> **What the task asks**
Beginning with the first line, please return the entries exactly through the line that contains "Thiết kế Web (1187, 1507)", and leave out all later lines.

[Collected data entries]
------

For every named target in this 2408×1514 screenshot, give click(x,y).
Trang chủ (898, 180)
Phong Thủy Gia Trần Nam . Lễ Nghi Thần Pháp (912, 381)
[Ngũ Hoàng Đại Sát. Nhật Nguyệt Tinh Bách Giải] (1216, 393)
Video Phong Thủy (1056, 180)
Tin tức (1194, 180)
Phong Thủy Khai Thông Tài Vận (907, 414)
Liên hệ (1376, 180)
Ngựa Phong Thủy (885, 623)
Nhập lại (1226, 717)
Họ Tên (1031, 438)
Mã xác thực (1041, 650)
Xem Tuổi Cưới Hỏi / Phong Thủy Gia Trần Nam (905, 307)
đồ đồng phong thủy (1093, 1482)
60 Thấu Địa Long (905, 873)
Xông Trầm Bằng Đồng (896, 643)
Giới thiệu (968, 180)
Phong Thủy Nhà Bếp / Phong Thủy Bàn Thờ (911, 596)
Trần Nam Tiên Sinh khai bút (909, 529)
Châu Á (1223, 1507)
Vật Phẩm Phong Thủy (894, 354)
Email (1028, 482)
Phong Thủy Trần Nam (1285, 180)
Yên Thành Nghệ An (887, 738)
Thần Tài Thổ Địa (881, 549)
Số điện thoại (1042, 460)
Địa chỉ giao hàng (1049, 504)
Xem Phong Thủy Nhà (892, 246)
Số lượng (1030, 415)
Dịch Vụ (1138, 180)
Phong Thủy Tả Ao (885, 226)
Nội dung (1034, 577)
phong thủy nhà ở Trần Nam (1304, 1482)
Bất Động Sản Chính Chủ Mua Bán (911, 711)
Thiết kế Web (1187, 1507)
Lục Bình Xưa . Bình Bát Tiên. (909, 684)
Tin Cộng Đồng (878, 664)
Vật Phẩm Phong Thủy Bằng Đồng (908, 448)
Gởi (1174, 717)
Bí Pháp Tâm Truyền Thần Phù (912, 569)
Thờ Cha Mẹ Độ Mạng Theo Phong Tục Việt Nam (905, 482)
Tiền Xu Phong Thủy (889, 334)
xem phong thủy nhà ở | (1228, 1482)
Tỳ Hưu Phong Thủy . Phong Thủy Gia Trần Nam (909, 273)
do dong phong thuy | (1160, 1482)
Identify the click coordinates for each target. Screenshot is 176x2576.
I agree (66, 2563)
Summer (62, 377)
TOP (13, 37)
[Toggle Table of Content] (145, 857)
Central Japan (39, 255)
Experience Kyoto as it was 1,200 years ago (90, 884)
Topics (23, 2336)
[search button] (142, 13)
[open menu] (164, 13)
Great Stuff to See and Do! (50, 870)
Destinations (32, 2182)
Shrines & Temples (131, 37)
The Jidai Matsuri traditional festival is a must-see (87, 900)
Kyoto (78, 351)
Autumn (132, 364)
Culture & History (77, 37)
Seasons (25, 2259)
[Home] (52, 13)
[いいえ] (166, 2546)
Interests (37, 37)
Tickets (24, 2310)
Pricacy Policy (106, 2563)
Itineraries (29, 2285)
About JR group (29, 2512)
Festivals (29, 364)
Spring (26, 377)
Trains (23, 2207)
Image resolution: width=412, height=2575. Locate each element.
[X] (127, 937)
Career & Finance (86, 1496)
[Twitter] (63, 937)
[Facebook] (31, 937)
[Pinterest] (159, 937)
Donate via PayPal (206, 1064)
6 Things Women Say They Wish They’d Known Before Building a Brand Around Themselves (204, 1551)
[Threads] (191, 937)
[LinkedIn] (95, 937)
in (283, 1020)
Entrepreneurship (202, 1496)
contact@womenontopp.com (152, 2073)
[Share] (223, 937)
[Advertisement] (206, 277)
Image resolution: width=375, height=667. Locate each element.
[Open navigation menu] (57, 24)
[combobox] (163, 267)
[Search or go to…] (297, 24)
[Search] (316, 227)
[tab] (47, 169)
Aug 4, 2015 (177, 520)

------

> **Written answer**
For every named target in this 2408×1514 screenshot, give click(x,y).
Trang chủ (898, 180)
Phong Thủy Gia Trần Nam . Lễ Nghi Thần Pháp (912, 381)
[Ngũ Hoàng Đại Sát. Nhật Nguyệt Tinh Bách Giải] (1216, 393)
Video Phong Thủy (1056, 180)
Tin tức (1194, 180)
Phong Thủy Khai Thông Tài Vận (907, 414)
Liên hệ (1376, 180)
Ngựa Phong Thủy (885, 623)
Nhập lại (1226, 717)
Họ Tên (1031, 438)
Mã xác thực (1041, 650)
Xem Tuổi Cưới Hỏi / Phong Thủy Gia Trần Nam (905, 307)
đồ đồng phong thủy (1093, 1482)
60 Thấu Địa Long (905, 873)
Xông Trầm Bằng Đồng (896, 643)
Giới thiệu (968, 180)
Phong Thủy Nhà Bếp / Phong Thủy Bàn Thờ (911, 596)
Trần Nam Tiên Sinh khai bút (909, 529)
Châu Á (1223, 1507)
Vật Phẩm Phong Thủy (894, 354)
Email (1028, 482)
Phong Thủy Trần Nam (1285, 180)
Yên Thành Nghệ An (887, 738)
Thần Tài Thổ Địa (881, 549)
Số điện thoại (1042, 460)
Địa chỉ giao hàng (1049, 504)
Xem Phong Thủy Nhà (892, 246)
Số lượng (1030, 415)
Dịch Vụ (1138, 180)
Phong Thủy Tả Ao (885, 226)
Nội dung (1034, 577)
phong thủy nhà ở Trần Nam (1304, 1482)
Bất Động Sản Chính Chủ Mua Bán (911, 711)
Thiết kế Web (1187, 1507)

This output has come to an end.